﻿ www.mari-language.com - Theory

The Mari Web Project is based at the Department of Finno-Ugric Studies at the University of Vienna. The Mari-English Dictionary is funded by the Austrian Science Fund (FWF): P22786-G20.

# Do Computers "Understand" Mari Characters?

Yes, you should be able to see them right here: ӧ, ӱ, ҥ, ӓ, ӹ. While modern operating systems – Windows, MacOS, and Linux – have their shortcomings when it comes to handling languages like Mari, and while no Mari user interfaces are available (yet), any modern operating system is capable of dealing with the Mari alphabet in its entirety. This section aims to give a detailed overview on the language's "situation" in computing, and on how one can avoid problems when using the special Mari characters.

## Theory

When talking about a computer's ability to handle certain characters, one must differ between three concepts: character encoding, fonts and keyboard layouts.

### Character Encoding

Computers store their data in so-called bits. Every bit can be either 1 or 0 – a bit is, thus, the smallest unit of information possible. A character encoding system is needed to translate between this so-called binary data and actual characters. How many characters an encoding system can handle depends on how many bits one uses to represent one character. For example, a system allotting 5 bits to each character could represent 32 (25 = 2 * 2 * 2 * 2 * 2) different characters.

 00000 = a 01000 = i 10000 = q 11000 = y 00001 = b 01001 = j 10001 = r 11001 = z 00010 = c 01010 = k 10010 = s 11010 = ? 00011 = d 01011 = l 10011 = t 11011 = ? 00100 = e 01100 = m 10100 = u 11100 = ? 00101 = f 01101 = n 10101 = v 11101 = ? 00110 = g 01110 = o 10110 = w 11110 = ? 00111 = h 01111 = p 10111 = x 11111 = ?

Using this system, the computer would save the word "hello" as "00111|00100|01011|01011|01110".

This would suffice to represent the 26 letters of the standard Latin alphabet, with 6 characters to spare.
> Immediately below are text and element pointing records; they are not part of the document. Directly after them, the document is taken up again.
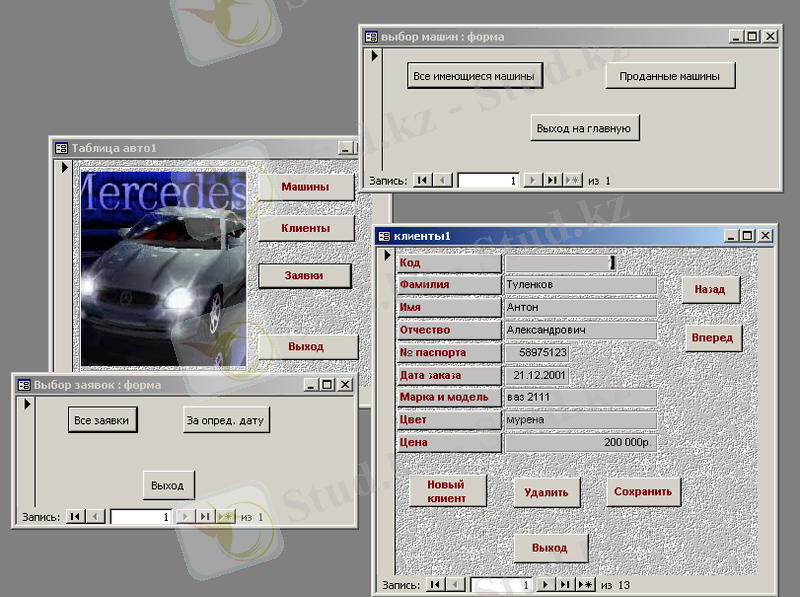Open the Машины section
This screenshot has height=597, width=800.
pos(306,187)
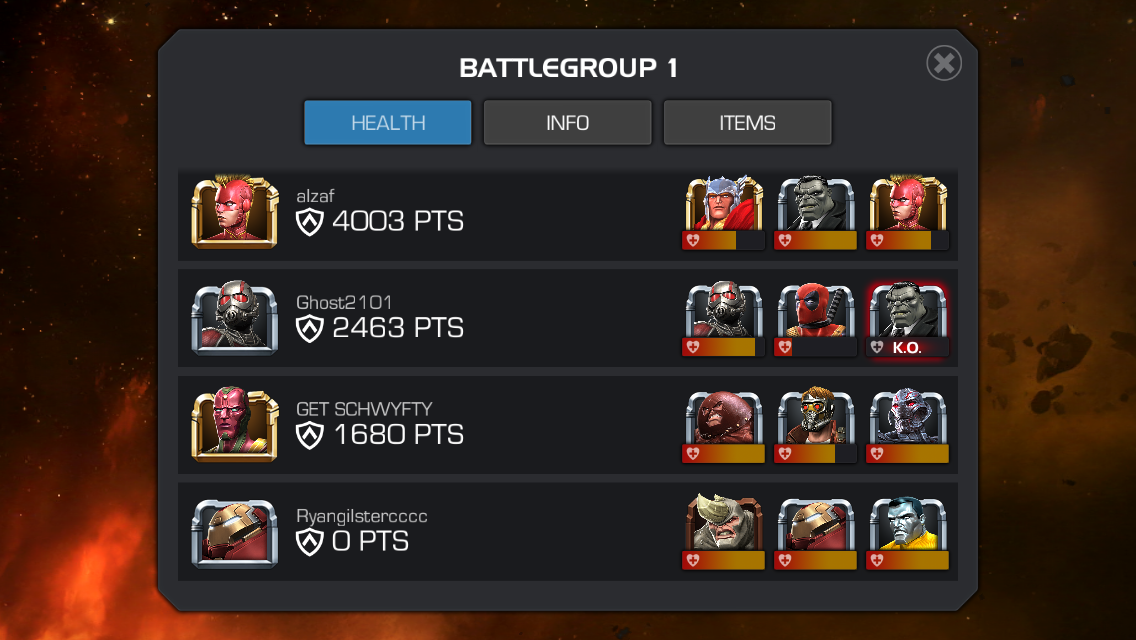Select Rhino champion in Ryangilstercccc's team
The width and height of the screenshot is (1136, 640).
click(x=724, y=523)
However, it would not suffice to have upper and lower case versions of all of these letters.

For many years, the so-called ASCII (American Standard Code for Information Interchange) code was dominant in computing, globally. This system used 7 bits per character, making it capable of holding 128 (27 = 2 * 2 * 2 * 2 * 2 * 2 * 2) different characters. This was enough to represent the standard Latin alphabet in both upper and lower case, the numbers 0-9, and various punctuation marks, but there was no room for letters with diacritics or other writing systems. Thus, one had to use a different character encoding if one wished to deal with Russian texts, for example. A multitude of different character encodings for different languages that were not compatible with one another emerged.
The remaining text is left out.